To get the most accurate labor forecast at the job level, the Forecast Planner requires the smallest possible measurable unit of work for its calculations; for example, 4 seconds to scan an item at the register.
Labor standards contain the time values for the amount of labor required to complete specific tasks, such as scanning an item. The Forecast Planner multiplies the time value in each labor standard by the appropriate driver data to calculate the labor requirement to complete specific tasks. The system can then determine how many hours of labor are required for the jobs that need to be scheduled.
Some labor standards are driven by volumes. For example, it takes a certain amount of time to scan so many items at a register. The labor needed to scan all the items at a register is driven by this amount of time multiplied by the number of items that are expected to be going through the register during the time period of the labor forecast.
Other labor standards are driven by criteria that are not based on volumes. Some examples of these include:
- A “floor sweep” standard that defines the amount of time to sweep the amount of floor space in your store.
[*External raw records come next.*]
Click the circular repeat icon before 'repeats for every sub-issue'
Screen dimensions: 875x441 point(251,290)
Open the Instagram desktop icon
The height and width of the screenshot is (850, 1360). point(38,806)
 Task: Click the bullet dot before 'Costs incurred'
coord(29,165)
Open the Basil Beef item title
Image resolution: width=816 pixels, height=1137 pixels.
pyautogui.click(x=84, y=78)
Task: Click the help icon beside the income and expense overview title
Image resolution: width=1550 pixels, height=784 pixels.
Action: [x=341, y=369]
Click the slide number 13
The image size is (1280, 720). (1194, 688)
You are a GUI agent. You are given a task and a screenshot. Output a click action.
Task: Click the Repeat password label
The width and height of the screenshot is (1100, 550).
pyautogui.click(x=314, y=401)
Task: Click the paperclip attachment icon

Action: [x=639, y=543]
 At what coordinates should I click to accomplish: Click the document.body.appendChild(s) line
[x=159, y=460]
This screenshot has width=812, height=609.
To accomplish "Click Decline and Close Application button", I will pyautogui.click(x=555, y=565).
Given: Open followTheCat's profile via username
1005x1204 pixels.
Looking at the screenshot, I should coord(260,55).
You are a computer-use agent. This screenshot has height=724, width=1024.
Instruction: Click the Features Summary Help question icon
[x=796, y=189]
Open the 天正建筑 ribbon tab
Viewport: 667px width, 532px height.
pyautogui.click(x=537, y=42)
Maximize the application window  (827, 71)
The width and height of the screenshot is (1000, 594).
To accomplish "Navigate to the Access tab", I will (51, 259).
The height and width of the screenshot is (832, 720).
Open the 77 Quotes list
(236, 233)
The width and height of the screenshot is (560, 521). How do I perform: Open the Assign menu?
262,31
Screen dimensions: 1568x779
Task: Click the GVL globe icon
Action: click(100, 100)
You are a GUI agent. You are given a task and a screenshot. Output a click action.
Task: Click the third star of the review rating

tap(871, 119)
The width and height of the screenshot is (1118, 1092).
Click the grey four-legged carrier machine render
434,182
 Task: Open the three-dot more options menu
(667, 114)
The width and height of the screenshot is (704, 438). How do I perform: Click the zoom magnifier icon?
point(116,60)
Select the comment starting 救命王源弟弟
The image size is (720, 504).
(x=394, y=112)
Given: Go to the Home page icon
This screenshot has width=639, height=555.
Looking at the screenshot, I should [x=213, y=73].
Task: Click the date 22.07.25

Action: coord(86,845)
- A “train new employee” standard that defines how long it takes to train a newly hired employee. This type of labor standard requires a custom driver, which defines how many new employees need to be trained in the upcoming week.
- A “run report” standard that defines how long it takes to run a report that is run once per day every day.
Labor standards are associated with tasks.
Labor standards are grouped into tasks. For example, the labor standards for callback, handle complaint, exterior event, and so on, can be grouped into the task of customer service.
One or more tasks is assigned to a task group. Each job included in the labor forecast is associated with a task or task group. Only jobs that have a labor standard associated with them are included in the labor forecast.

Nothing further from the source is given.